BEGIN
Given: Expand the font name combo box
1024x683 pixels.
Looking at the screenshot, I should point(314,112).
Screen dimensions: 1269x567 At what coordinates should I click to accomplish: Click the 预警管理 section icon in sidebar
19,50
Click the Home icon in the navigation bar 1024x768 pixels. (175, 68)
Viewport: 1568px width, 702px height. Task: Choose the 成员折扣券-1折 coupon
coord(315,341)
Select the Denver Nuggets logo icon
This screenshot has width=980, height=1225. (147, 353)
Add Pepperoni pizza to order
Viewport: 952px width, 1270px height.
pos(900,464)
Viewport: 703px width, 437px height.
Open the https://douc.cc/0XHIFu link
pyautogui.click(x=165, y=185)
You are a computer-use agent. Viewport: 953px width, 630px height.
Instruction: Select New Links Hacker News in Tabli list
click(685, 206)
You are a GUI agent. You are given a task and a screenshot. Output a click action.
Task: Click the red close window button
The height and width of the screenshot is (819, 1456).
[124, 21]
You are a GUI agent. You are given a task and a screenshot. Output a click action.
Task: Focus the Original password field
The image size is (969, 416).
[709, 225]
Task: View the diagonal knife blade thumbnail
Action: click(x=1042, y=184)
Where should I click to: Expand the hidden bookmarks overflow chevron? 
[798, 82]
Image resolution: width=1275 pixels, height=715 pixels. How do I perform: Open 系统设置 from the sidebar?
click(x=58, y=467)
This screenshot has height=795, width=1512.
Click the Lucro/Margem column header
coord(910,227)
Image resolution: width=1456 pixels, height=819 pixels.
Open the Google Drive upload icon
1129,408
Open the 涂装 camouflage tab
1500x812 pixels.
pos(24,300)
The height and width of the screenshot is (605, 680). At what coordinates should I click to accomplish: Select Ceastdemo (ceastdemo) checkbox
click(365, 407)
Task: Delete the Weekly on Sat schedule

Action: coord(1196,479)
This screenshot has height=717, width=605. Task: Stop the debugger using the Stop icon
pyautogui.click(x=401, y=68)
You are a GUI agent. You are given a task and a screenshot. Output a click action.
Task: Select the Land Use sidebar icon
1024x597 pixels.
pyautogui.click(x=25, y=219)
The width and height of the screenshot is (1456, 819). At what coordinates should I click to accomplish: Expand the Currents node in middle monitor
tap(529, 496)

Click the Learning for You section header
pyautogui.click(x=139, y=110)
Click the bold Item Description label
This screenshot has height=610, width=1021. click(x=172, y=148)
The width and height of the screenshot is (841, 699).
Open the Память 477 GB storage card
END
WHAT IS REQUIRED. Retype the material above exactly as given.

OUTPUT OF THE TASK.
Given: Expand the font name combo box
1024x683 pixels.
Looking at the screenshot, I should point(314,112).
Screen dimensions: 1269x567 At what coordinates should I click to accomplish: Click the 预警管理 section icon in sidebar
19,50
Click the Home icon in the navigation bar 1024x768 pixels. (175, 68)
Viewport: 1568px width, 702px height. Task: Choose the 成员折扣券-1折 coupon
coord(315,341)
Select the Denver Nuggets logo icon
This screenshot has width=980, height=1225. (147, 353)
Add Pepperoni pizza to order
Viewport: 952px width, 1270px height.
pos(900,464)
Viewport: 703px width, 437px height.
Open the https://douc.cc/0XHIFu link
pyautogui.click(x=165, y=185)
You are a computer-use agent. Viewport: 953px width, 630px height.
Instruction: Select New Links Hacker News in Tabli list
click(685, 206)
You are a GUI agent. You are given a task and a screenshot. Output a click action.
Task: Click the red close window button
The height and width of the screenshot is (819, 1456).
[124, 21]
You are a GUI agent. You are given a task and a screenshot. Output a click action.
Task: Focus the Original password field
The image size is (969, 416).
[709, 225]
Task: View the diagonal knife blade thumbnail
Action: click(x=1042, y=184)
Where should I click to: Expand the hidden bookmarks overflow chevron? 
[798, 82]
Image resolution: width=1275 pixels, height=715 pixels. How do I perform: Open 系统设置 from the sidebar?
click(x=58, y=467)
This screenshot has height=795, width=1512.
Click the Lucro/Margem column header
coord(910,227)
Image resolution: width=1456 pixels, height=819 pixels.
Open the Google Drive upload icon
1129,408
Open the 涂装 camouflage tab
1500x812 pixels.
pos(24,300)
The height and width of the screenshot is (605, 680). At what coordinates should I click to accomplish: Select Ceastdemo (ceastdemo) checkbox
click(365, 407)
Task: Delete the Weekly on Sat schedule

Action: coord(1196,479)
This screenshot has height=717, width=605. Task: Stop the debugger using the Stop icon
pyautogui.click(x=401, y=68)
You are a GUI agent. You are given a task and a screenshot. Output a click action.
Task: Select the Land Use sidebar icon
1024x597 pixels.
pyautogui.click(x=25, y=219)
The width and height of the screenshot is (1456, 819). At what coordinates should I click to accomplish: Expand the Currents node in middle monitor
tap(529, 496)

Click the Learning for You section header
pyautogui.click(x=139, y=110)
Click the bold Item Description label
This screenshot has height=610, width=1021. click(x=172, y=148)
The width and height of the screenshot is (841, 699).
Open the Память 477 GB storage card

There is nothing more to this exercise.